In addition to the problem of vanishing and exploding gradients, other pitfalls also demand careful architecture adjustment. Early in the history of deep learning, RNNs demonstrated poor performance on sequences with long-term dependencies (Schmidhuber, 1992). Long short term memory (LSTM) is specifically designed to resolve this problem. The principle difference of LSTM and vanilla RNN is that instead of a single recurrent layer, it has a “cell” composed of four layers that interact with each other through three gates: input gate, output gate and forget gate. These gates control the flow of old and new information in the “cell state” (Hochreiter and Schmidhuber, 1997). On certain scales of computation, LSTM still has considerable performance compared to trendy sequential models like transformers.
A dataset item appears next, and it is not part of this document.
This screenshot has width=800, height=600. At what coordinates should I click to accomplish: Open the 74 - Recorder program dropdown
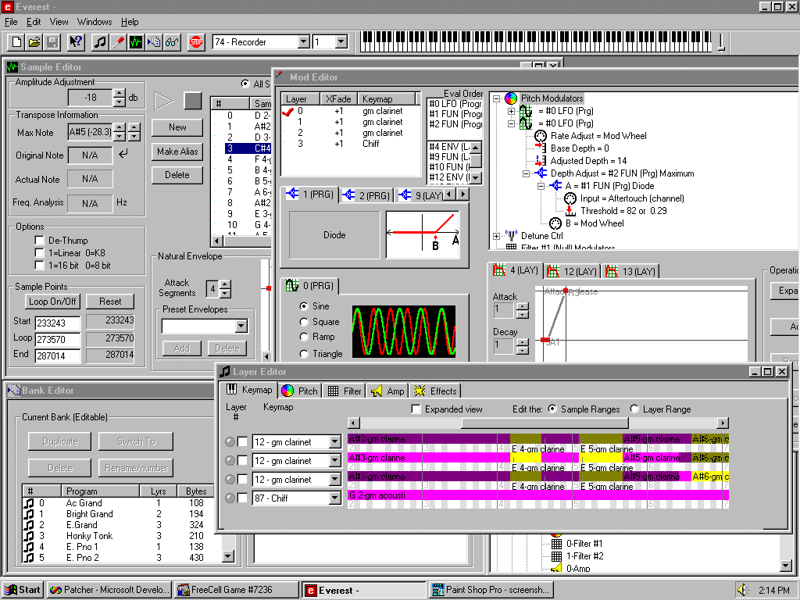[x=303, y=42]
3.1.2.3. Reservoir Computing

A reservoir computer (RC) (Maass et al., 2002) is an RNN with a reservoir of interconnected spiking neurons. Broadly speaking, the distinction of RC among RNNs, in general, is the absence of granular layers between input and output. RCs themselves are dynamical systems that help learn the dynamics of data. Traditionally, the units of a reservoir have nonlinear activation functions that allow them to be universal approximators. Gauthier et al. (2021) show that this nonlinearity can be consolidated in an equivalent nonlinear vector autoregressor. With the nonlinear activation function out of the picture, the required computation, data, and metaparameter optimization complexity are significantly reduced, the interpretability is consequently improved while the performance stays the same.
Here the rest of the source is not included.